WORK INSTRUCTIONS:
Copy out each of the items below word for word, keeping every line in its original order.

# START OF MATERIAL FOR THIS EXERCISE

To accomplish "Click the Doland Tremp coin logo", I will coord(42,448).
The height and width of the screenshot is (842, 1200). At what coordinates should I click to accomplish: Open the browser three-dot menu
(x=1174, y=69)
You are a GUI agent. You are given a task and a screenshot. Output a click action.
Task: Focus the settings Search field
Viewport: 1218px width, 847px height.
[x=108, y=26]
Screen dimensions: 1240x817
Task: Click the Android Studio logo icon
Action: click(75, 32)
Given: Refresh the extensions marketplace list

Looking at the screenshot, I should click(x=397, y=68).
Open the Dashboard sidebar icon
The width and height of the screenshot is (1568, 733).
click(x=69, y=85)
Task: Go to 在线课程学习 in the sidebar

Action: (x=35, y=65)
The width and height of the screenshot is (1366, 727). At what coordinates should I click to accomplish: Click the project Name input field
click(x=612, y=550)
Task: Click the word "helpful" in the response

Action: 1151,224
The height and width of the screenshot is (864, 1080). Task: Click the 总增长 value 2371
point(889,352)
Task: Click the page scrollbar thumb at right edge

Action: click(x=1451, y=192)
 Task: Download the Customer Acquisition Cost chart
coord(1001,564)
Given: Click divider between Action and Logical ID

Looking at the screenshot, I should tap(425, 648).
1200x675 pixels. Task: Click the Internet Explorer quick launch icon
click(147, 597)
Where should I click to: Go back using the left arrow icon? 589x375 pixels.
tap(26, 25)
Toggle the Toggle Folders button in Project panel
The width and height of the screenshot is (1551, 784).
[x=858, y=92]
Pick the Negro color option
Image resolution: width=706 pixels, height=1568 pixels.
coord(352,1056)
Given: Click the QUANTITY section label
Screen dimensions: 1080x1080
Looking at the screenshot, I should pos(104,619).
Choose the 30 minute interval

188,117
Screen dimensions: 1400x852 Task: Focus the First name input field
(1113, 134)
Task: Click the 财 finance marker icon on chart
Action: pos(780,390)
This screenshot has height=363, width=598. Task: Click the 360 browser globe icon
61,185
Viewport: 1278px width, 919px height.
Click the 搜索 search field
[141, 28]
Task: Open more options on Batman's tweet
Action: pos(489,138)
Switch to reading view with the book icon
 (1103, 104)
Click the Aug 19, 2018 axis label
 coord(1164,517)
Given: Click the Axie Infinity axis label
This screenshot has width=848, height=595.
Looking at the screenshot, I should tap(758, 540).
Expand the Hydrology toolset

# END OF MATERIAL FOR THIS EXERCISE

TASK RESPONSE:
To accomplish "Click the Doland Tremp coin logo", I will coord(42,448).
The height and width of the screenshot is (842, 1200). At what coordinates should I click to accomplish: Open the browser three-dot menu
(x=1174, y=69)
You are a GUI agent. You are given a task and a screenshot. Output a click action.
Task: Focus the settings Search field
Viewport: 1218px width, 847px height.
[x=108, y=26]
Screen dimensions: 1240x817
Task: Click the Android Studio logo icon
Action: click(75, 32)
Given: Refresh the extensions marketplace list

Looking at the screenshot, I should click(x=397, y=68).
Open the Dashboard sidebar icon
The width and height of the screenshot is (1568, 733).
click(x=69, y=85)
Task: Go to 在线课程学习 in the sidebar

Action: (x=35, y=65)
The width and height of the screenshot is (1366, 727). At what coordinates should I click to accomplish: Click the project Name input field
click(x=612, y=550)
Task: Click the word "helpful" in the response

Action: 1151,224
The height and width of the screenshot is (864, 1080). Task: Click the 总增长 value 2371
point(889,352)
Task: Click the page scrollbar thumb at right edge

Action: click(x=1451, y=192)
 Task: Download the Customer Acquisition Cost chart
coord(1001,564)
Given: Click divider between Action and Logical ID

Looking at the screenshot, I should tap(425, 648).
1200x675 pixels. Task: Click the Internet Explorer quick launch icon
click(147, 597)
Where should I click to: Go back using the left arrow icon? 589x375 pixels.
tap(26, 25)
Toggle the Toggle Folders button in Project panel
The width and height of the screenshot is (1551, 784).
[x=858, y=92]
Pick the Negro color option
Image resolution: width=706 pixels, height=1568 pixels.
coord(352,1056)
Given: Click the QUANTITY section label
Screen dimensions: 1080x1080
Looking at the screenshot, I should pos(104,619).
Choose the 30 minute interval

188,117
Screen dimensions: 1400x852 Task: Focus the First name input field
(1113, 134)
Task: Click the 财 finance marker icon on chart
Action: pos(780,390)
This screenshot has height=363, width=598. Task: Click the 360 browser globe icon
61,185
Viewport: 1278px width, 919px height.
Click the 搜索 search field
[141, 28]
Task: Open more options on Batman's tweet
Action: pos(489,138)
Switch to reading view with the book icon
 (1103, 104)
Click the Aug 19, 2018 axis label
 coord(1164,517)
Given: Click the Axie Infinity axis label
This screenshot has width=848, height=595.
Looking at the screenshot, I should tap(758, 540).
Expand the Hydrology toolset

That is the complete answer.